EL ECUADOR NECESITA URGENTEMENTE UN ACUERDO QUE NO SEA UN PACTO DE SILENCIOS, SINO UNA HOJA DE RUTA BASADA EN PRINCIPIOS CLAROS: EL RESPETO A LOS DERECHOS HUMANOS, LA EQUIDAD TERRITORIAL, LA RESPONSABILIDAD ECONÓMICA Y EL COMPROMISO CON LA DEMOCRACIA. ESE ACUERDO, SI SE SOSTIENE EN EL AMOR A LA PAZ Y EN EL RECONOCIMIENTO MUTUO, PUEDE TRANSFORMAR LO QUE HOY SE VIVE COMO UNA CRISIS EN UNA OPORTUNIDAD HISTÓRICA PARA RENOVAR LA CONFIANZA EN EL PAÍS.
QUE NO SE CONFUNDA LA FIRMEZA CON LA CERRAZÓN NI LA PROTESTA CON EL CAOS. EN EL PUNTO MEDIO DE ESA DELICADA BALANZA ESTÁ LA MADUREZ DE UN PUEBLO QUE NO QUIERE VOLVER A LOS CICLOS DE INESTABILIDAD QUE YA HAN COSTADO DEMASIADO EN EL PASADO. LOS OJOS DEL MUNDO OBSERVAN A UN ECUADOR QUE, EN MEDIO DE SUS DIFICULTADES, TIENE HOY LA POSIBILIDAD DE DEMOSTRAR QUE LA DIVERSIDAD NO ES UNA FRACTURA INSALVABLE, SINO UNA FUENTE DE UNIDAD.

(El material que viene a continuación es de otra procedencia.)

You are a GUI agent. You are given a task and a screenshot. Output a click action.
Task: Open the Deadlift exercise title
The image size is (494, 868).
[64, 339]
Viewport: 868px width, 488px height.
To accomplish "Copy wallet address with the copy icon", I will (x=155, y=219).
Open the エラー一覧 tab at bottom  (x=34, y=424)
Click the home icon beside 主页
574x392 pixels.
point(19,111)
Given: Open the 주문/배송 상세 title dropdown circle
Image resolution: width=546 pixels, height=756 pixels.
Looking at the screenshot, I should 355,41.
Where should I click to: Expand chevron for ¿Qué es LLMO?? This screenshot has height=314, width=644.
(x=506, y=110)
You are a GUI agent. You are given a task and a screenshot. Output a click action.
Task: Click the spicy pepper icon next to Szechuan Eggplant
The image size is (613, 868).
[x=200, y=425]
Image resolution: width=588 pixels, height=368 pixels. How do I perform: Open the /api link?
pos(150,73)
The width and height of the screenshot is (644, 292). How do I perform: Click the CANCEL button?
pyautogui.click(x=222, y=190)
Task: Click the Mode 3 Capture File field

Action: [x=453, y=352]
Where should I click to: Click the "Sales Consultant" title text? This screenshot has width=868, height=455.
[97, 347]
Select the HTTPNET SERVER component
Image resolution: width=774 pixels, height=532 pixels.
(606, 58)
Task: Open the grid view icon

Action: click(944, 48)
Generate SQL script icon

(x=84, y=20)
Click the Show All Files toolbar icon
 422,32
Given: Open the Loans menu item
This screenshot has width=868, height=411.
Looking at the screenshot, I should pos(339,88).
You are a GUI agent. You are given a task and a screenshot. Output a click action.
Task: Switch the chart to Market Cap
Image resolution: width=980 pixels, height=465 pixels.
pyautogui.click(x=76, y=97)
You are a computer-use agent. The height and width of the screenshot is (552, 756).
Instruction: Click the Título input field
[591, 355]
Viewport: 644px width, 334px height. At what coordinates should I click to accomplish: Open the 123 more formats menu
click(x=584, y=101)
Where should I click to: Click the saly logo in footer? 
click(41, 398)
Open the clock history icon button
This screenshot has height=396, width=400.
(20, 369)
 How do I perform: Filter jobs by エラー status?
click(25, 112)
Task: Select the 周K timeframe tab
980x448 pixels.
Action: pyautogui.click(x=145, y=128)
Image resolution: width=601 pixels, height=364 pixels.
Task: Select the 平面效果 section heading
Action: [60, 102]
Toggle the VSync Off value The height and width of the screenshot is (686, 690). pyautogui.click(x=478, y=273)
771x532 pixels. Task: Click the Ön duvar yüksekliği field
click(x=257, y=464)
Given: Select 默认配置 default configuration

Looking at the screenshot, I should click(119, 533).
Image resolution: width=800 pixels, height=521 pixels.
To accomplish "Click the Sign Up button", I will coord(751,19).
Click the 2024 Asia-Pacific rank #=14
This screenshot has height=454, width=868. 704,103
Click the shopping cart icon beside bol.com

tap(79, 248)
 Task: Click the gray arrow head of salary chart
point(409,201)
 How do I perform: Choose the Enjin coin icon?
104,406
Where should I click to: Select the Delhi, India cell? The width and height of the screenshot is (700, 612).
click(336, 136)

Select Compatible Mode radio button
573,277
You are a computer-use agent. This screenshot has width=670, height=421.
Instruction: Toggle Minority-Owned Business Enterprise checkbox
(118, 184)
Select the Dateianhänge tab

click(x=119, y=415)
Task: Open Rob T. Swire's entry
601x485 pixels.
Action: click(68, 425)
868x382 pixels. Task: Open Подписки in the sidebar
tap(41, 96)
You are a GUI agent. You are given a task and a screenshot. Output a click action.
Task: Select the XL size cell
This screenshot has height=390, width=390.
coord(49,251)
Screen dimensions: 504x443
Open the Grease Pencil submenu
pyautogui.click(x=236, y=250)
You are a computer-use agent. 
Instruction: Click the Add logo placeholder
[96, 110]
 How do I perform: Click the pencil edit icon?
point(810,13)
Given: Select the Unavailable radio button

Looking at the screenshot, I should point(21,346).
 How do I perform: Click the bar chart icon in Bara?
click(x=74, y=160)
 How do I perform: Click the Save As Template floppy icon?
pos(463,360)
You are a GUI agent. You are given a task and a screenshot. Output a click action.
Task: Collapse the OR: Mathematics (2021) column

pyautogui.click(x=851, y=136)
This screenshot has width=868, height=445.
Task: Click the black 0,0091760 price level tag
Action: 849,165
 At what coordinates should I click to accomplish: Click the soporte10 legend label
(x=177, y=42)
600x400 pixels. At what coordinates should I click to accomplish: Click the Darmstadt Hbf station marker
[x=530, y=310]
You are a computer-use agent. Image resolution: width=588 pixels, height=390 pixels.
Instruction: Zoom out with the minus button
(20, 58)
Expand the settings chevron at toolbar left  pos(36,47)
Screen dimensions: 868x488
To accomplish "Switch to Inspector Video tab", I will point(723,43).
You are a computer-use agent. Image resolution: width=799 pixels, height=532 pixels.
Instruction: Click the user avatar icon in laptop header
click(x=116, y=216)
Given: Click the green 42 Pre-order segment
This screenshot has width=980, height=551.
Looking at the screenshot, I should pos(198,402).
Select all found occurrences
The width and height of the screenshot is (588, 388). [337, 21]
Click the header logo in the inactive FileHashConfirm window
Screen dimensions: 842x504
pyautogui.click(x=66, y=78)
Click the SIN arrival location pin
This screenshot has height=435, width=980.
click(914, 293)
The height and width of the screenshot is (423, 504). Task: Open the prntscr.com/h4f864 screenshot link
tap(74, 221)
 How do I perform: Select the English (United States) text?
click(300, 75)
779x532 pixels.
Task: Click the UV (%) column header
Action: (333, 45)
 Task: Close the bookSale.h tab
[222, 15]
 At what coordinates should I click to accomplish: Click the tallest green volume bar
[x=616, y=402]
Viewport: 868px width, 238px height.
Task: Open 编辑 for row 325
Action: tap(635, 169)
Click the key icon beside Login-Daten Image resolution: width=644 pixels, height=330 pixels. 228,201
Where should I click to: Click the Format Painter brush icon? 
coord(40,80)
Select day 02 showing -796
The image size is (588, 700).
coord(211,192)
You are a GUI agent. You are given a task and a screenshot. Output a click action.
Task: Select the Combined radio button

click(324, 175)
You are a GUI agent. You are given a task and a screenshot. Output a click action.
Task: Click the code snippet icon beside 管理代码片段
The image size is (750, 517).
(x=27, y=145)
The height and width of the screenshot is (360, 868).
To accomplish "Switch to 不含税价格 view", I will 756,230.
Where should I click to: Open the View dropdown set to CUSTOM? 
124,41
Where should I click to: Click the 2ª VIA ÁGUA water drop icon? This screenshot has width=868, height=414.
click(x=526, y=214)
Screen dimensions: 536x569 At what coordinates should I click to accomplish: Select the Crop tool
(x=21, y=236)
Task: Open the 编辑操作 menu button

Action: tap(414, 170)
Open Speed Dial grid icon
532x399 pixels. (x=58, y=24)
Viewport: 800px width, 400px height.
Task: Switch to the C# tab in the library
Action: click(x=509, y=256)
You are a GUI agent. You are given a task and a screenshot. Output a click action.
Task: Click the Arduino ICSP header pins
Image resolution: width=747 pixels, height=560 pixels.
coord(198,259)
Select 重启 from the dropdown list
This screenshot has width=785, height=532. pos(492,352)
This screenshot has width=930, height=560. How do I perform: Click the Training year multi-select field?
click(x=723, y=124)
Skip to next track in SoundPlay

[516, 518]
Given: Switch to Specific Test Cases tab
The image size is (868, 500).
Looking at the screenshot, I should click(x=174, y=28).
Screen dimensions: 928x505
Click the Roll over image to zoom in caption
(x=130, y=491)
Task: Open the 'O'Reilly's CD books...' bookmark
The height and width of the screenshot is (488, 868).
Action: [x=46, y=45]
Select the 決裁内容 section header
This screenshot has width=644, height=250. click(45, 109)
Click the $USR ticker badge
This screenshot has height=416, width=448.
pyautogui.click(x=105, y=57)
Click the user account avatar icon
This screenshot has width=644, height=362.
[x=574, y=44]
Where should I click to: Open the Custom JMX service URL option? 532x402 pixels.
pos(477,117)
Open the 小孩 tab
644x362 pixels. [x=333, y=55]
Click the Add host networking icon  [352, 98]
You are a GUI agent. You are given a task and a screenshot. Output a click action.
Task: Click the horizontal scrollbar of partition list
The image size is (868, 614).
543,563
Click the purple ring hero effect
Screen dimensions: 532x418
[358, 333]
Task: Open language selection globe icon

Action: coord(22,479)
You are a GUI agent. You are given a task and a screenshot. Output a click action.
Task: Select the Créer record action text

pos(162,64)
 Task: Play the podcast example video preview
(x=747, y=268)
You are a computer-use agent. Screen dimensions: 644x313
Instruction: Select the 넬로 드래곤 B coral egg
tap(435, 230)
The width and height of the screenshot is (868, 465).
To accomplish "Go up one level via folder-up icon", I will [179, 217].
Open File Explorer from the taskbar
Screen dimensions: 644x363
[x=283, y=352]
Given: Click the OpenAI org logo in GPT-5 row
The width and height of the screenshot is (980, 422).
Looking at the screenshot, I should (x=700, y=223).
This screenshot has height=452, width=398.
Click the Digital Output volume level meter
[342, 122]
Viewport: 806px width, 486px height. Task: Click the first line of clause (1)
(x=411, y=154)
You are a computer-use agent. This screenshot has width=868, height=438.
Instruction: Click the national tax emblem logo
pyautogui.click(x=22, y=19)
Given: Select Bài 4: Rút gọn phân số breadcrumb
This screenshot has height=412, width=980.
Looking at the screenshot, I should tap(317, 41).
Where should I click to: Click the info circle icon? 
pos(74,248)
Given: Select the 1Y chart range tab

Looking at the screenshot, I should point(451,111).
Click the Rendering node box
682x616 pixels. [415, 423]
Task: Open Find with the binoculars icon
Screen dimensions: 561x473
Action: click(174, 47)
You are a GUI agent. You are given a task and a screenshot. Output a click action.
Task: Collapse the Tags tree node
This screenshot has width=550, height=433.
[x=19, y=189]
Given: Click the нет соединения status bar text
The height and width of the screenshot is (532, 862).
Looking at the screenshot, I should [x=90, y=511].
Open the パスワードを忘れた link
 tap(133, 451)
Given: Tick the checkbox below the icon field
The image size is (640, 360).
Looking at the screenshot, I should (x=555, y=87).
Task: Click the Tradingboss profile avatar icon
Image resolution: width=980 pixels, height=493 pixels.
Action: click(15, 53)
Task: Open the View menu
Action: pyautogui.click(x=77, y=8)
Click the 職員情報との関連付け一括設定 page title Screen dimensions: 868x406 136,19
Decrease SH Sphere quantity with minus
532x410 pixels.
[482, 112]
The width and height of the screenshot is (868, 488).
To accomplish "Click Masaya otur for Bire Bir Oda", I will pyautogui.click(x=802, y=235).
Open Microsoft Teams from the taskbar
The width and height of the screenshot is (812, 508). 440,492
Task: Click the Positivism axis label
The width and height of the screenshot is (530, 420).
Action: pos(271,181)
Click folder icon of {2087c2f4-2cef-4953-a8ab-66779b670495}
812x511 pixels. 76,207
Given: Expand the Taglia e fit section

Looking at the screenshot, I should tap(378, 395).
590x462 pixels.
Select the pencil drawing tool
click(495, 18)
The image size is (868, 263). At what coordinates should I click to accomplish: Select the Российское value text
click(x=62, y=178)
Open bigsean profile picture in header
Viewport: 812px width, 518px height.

LA HISTORIA JUZGARÁ A QUIENES HOY TIENEN LA RESPONSABILIDAD DE DECIDIR. Y EL JUICIO MÁS SEVERO NO VENDRÁ DE LOS ARCHIVOS, SINO DE LAS VÍCTIMAS DE LA VIOLENCIA, DE LOS NIÑOS QUE ESPERAN UN FUTURO MEJOR, DE LOS PUEBLOS QUE CLAMAN JUSTICIA Y DE LOS CIUDADANOS QUE EXIGEN PAZ. POR ELLO, EL MOMENTO DE CONSTRUIR ACUERDOS NO ES MAÑANA NI DESPUÉS, ES AHORA.
SOLO ASÍ, BAJO EL AMOR A LA PAZ Y AL DERECHO DE TODOS, EL ECUADOR PODRÁ ENCONTRAR EL CAMINO DE LA RECONCILIACIÓN, LA EQUIDAD Y EL PROGRESO.